Zork-style text adventures, by contrast, use programmatic constructs like rooms, verbs, nouns and NPCs as their primitives. While this allows for infinite flexibility, it makes code and content inseparable and therefore requires significant programming expertise in any would-be creator or collaborator. Mixing code and content amplifies the risk of experimental writing (should new writing ever crash a game?) and discourages collaboration.

Quality-based narratives have the potential to be as deep, flexible, and truly interactive as the finest text adventures, without the minefield of mixing code and content. In fact, the form lended by the structure has thus far only helped spur Fail Better’s creativity: they document on their blog dozens of entirely new patterns for stories [2] that exist within the framework imposed by quality-based narrative. And the fact that several writers have collaborated on Echo Bazaar speaks well to the structure’s improvement over the fragility of earlier forms.

As the first example of a quality-based narrative, Echo Bazaar is mostly a minimal overlay on top of its core narrative engine. But I think that by thinking of quality-based narrative as an underlying structure or CMS within a more complex game world, the narrative structure could be used to add narrative depth to larger games as well.

In a setup like this, qualities and pieces of content would form a base level of narrative progression and state tracking, woven into a story-world by writers using a CMS. Certain qualities or integration points in the structure could be tied with code into more complex gameplay systems like item collection, skill advancement, map navigation and social actions. As a result, writers working with a CMS can have a level of integration into key game systems that would otherwise only be attainable by making them learn a scripting language.
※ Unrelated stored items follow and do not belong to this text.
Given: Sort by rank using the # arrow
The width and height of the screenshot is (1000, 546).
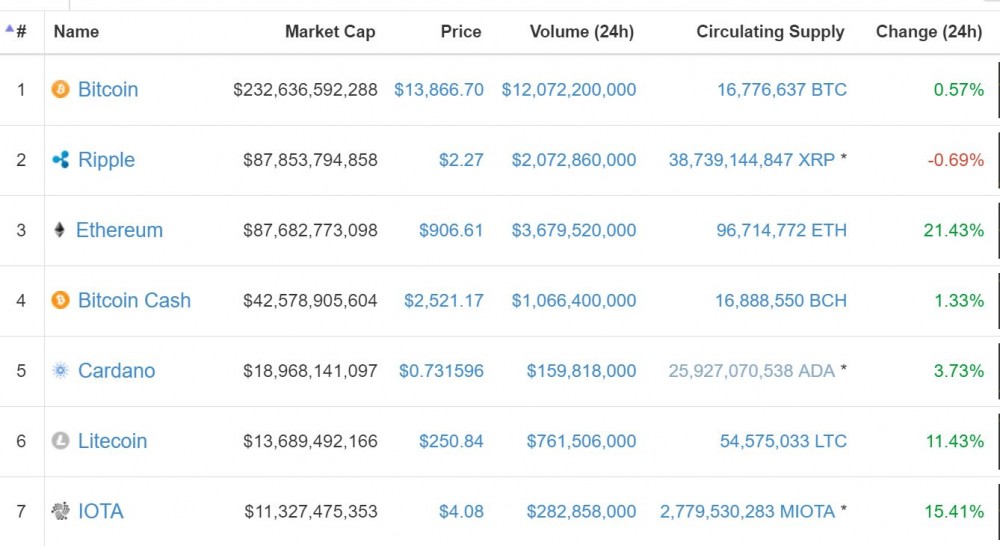Looking at the screenshot, I should coord(16,31).
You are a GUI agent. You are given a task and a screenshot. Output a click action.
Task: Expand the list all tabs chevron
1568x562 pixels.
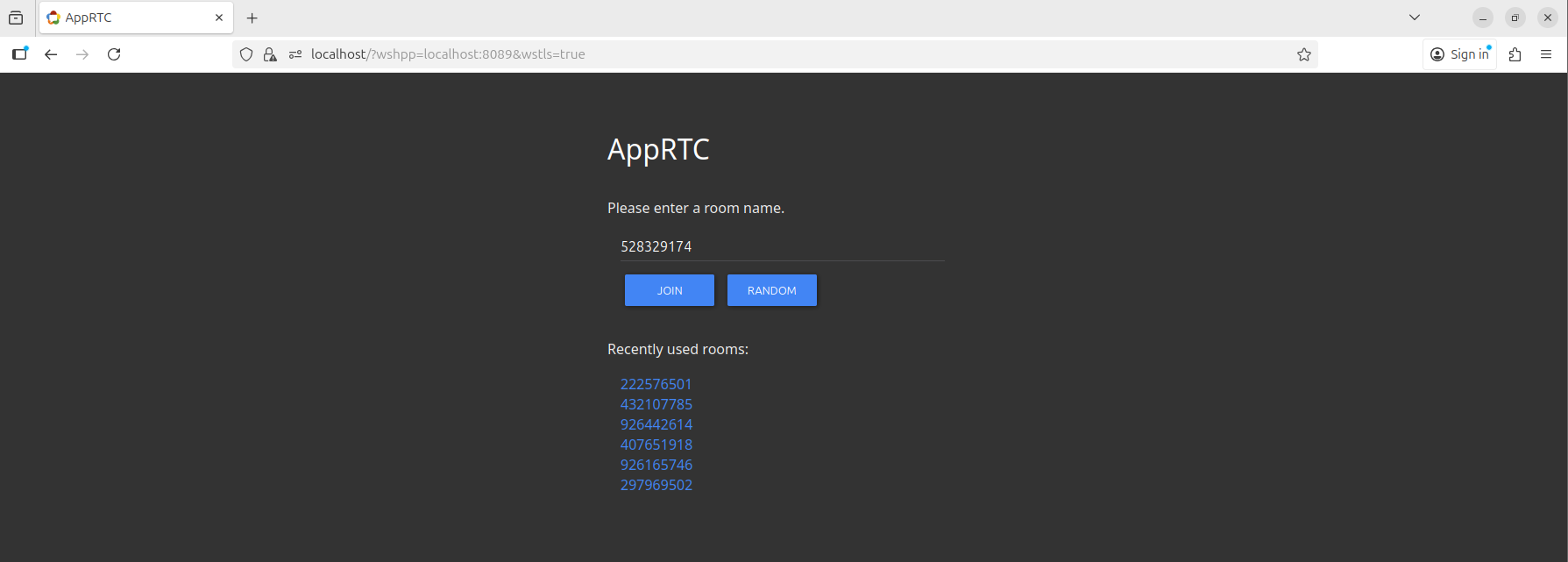pos(1414,18)
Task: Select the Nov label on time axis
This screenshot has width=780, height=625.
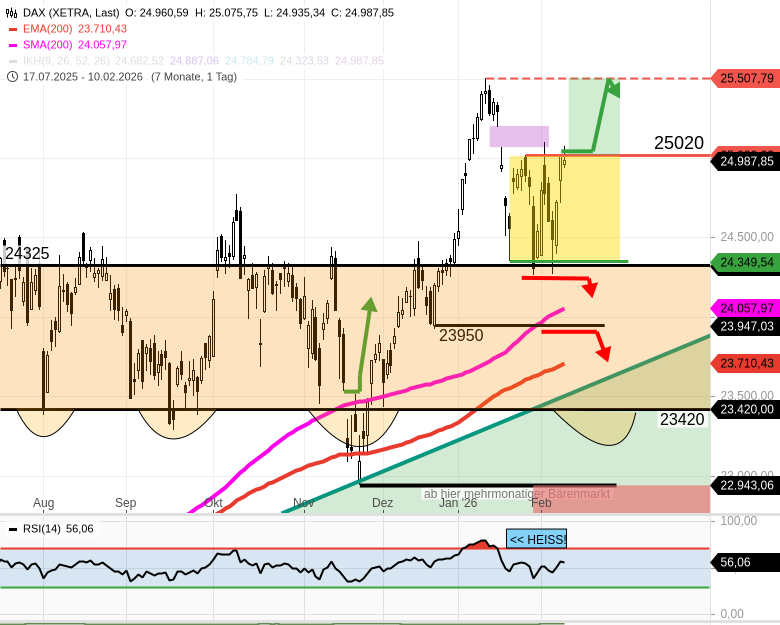Action: point(303,503)
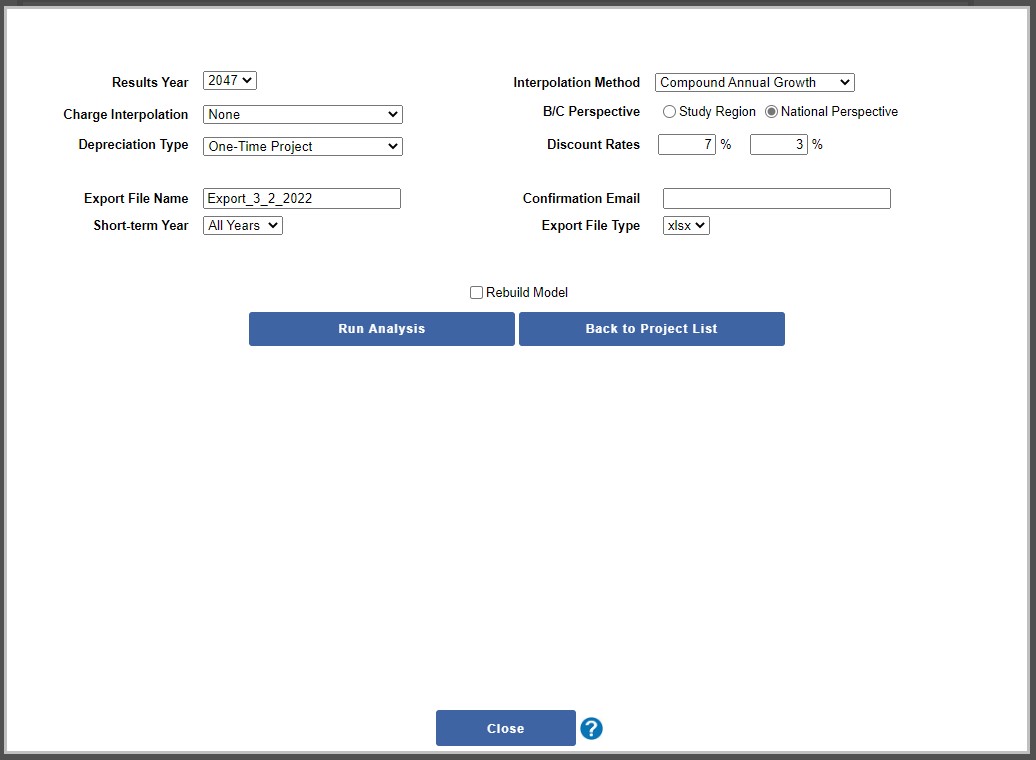1036x760 pixels.
Task: Click the Run Analysis button
Action: 381,329
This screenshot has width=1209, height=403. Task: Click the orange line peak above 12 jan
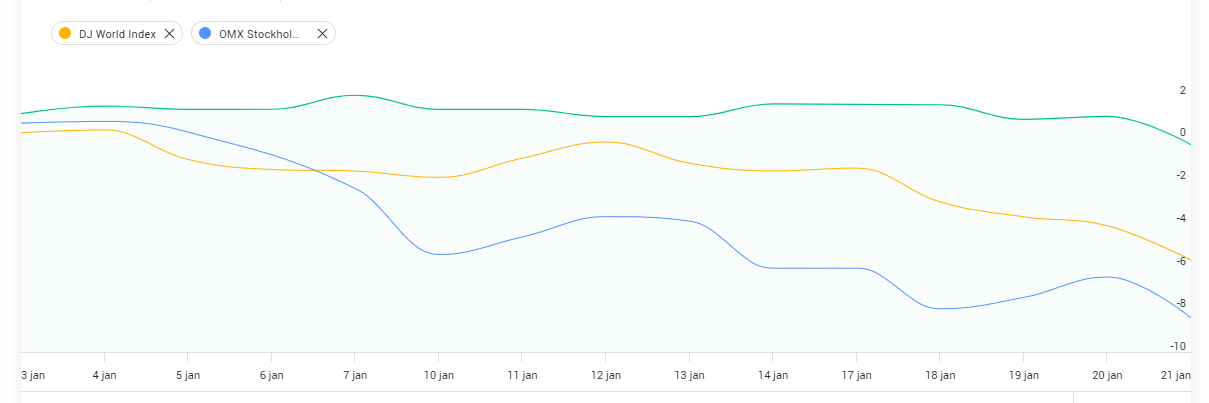[x=605, y=142]
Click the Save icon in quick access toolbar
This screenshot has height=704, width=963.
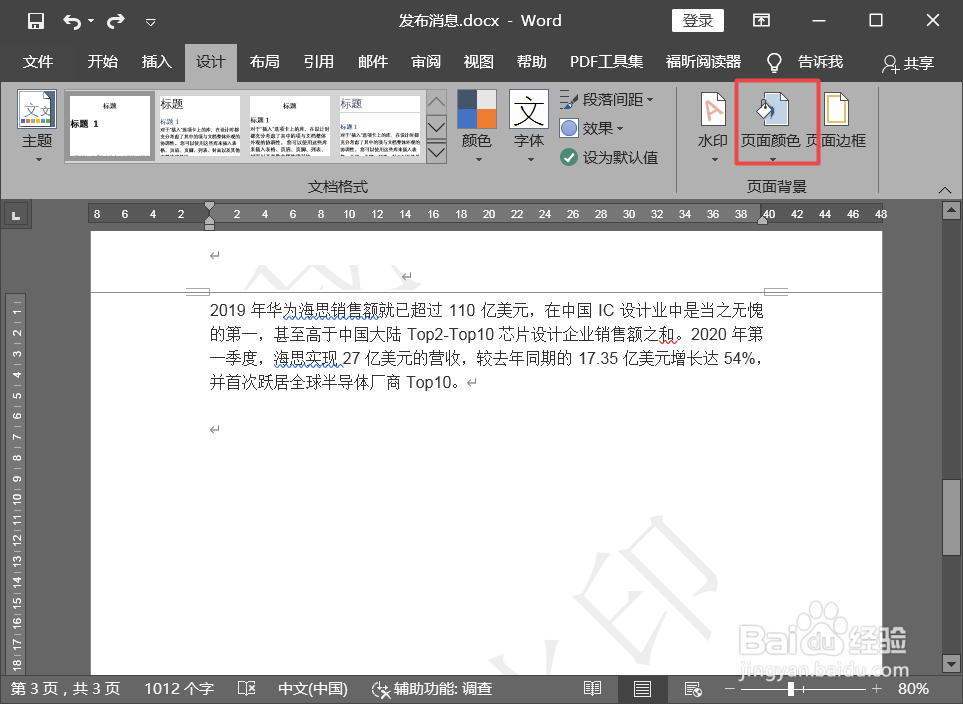point(35,19)
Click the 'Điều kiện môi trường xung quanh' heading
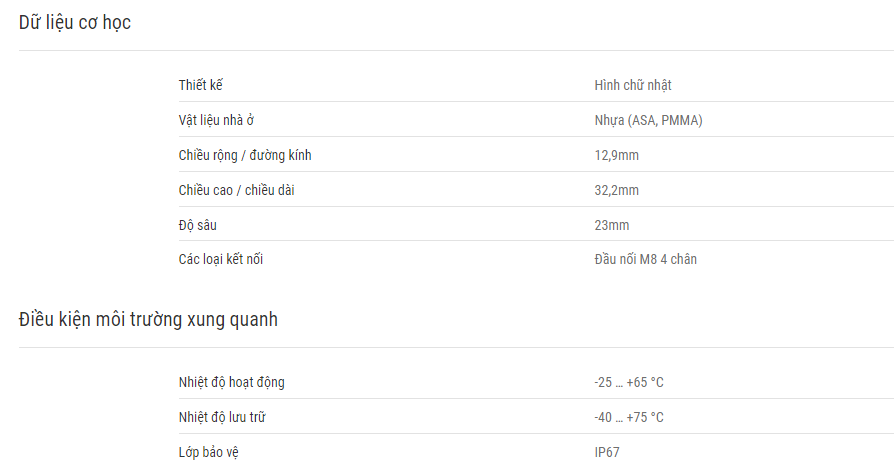 point(148,319)
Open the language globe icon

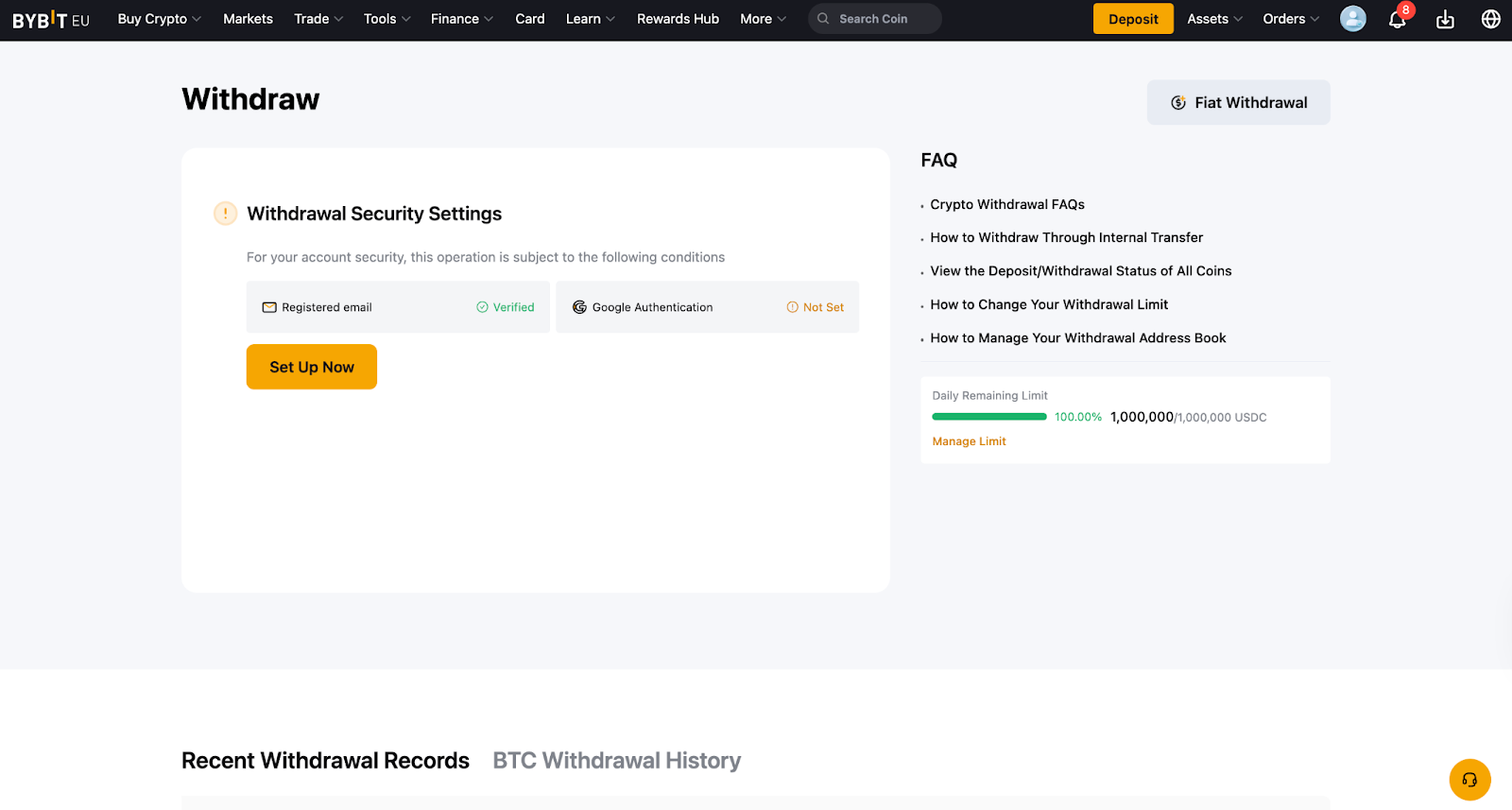pos(1490,19)
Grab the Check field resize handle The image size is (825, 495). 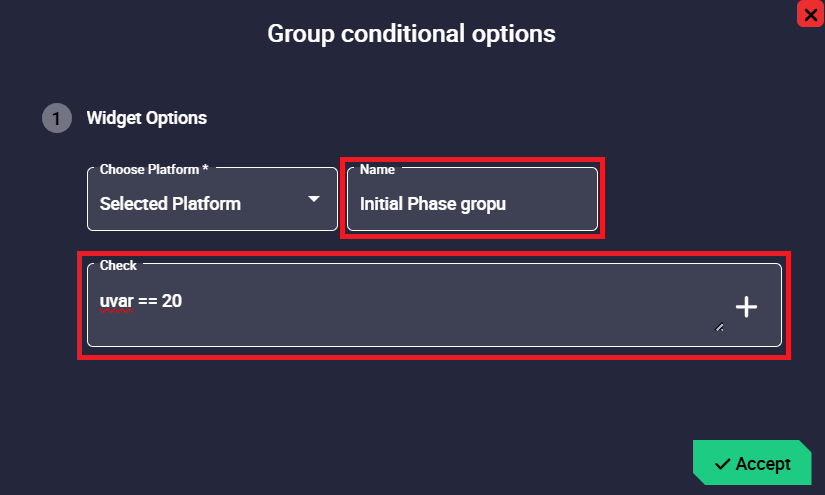pos(719,327)
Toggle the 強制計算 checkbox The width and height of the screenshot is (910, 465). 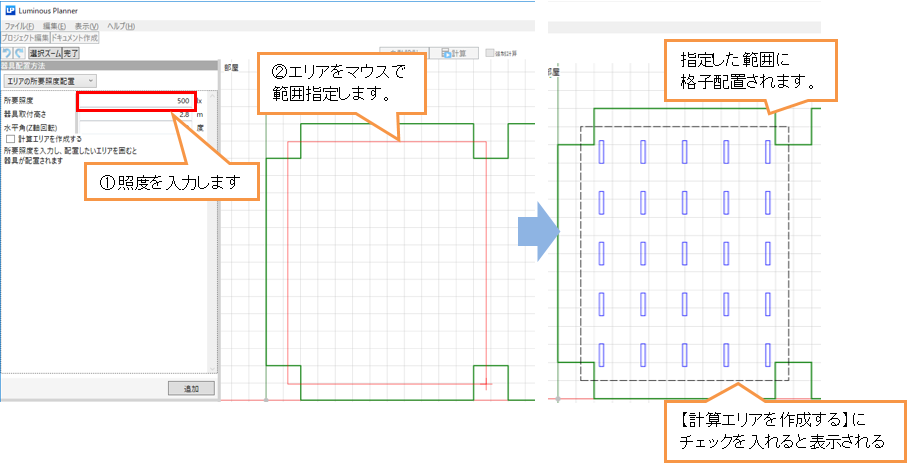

Many games already do something like this, but in a more special-case hard-coded kind of way. By redoing their narrative integration as qualities or a similarly general system, they could gain a flexibility that would help them expand the role and scope of story in their games. For example, Red Dead Redemption has an ‘honor’ rating, where villagers give you better prices if you’re a do-gooder, or shoot on sight if you have a reputation as an outlaw. This is essentially an embedded character quality — much more could be tied to even this one variable, from action options within the main story arc, to the availability of smaller missions, or others, within the environment of the game.

I think Fail Better Games has hit upon something special here: a totally new way of structuring interactive stories that has the promise of integrating authored, narrative plot with true player choice more effectively than has ever been done before. Echo Bazaar, the first game of the genre, stands by the quality of its writing alone, but I think, and hope, that its more important legacy will be in the raft of games that are inspired by it to incorporate deeper, more interactive, and more consequential stories.

[0] If you’re interested in the game’s dark, enthralling universe, check out this review:
http://resolution-magazine.co.uk/content/review-echo-bazaar/
or just play the game at http://echobazaar.failbettergames.com.

[1] FBG’s article on Fabled Lands can be found here: http://blog.failbettergames.com/post/Echo-Bazaar-Inspirations-Fabled-Lands.aspx

[2] This series of blog posts on Fail Better Games’ site does a nice job of delving a little deeper into their adventures in narrative engineering:
http://blog.failbettergames.com/post/Echo-Bazaar-Narrative-Structures-part-one.aspx
http://blog.failbettergames.com/post/Echo-Bazaar-Narrative-Structures-part-two.aspx
http://blog.failbettergames.com/post/Echo-Bazaar-Narrative-Structures-part-three.aspx

Thanks to Alexis Kennedy for reading an early draft of this article.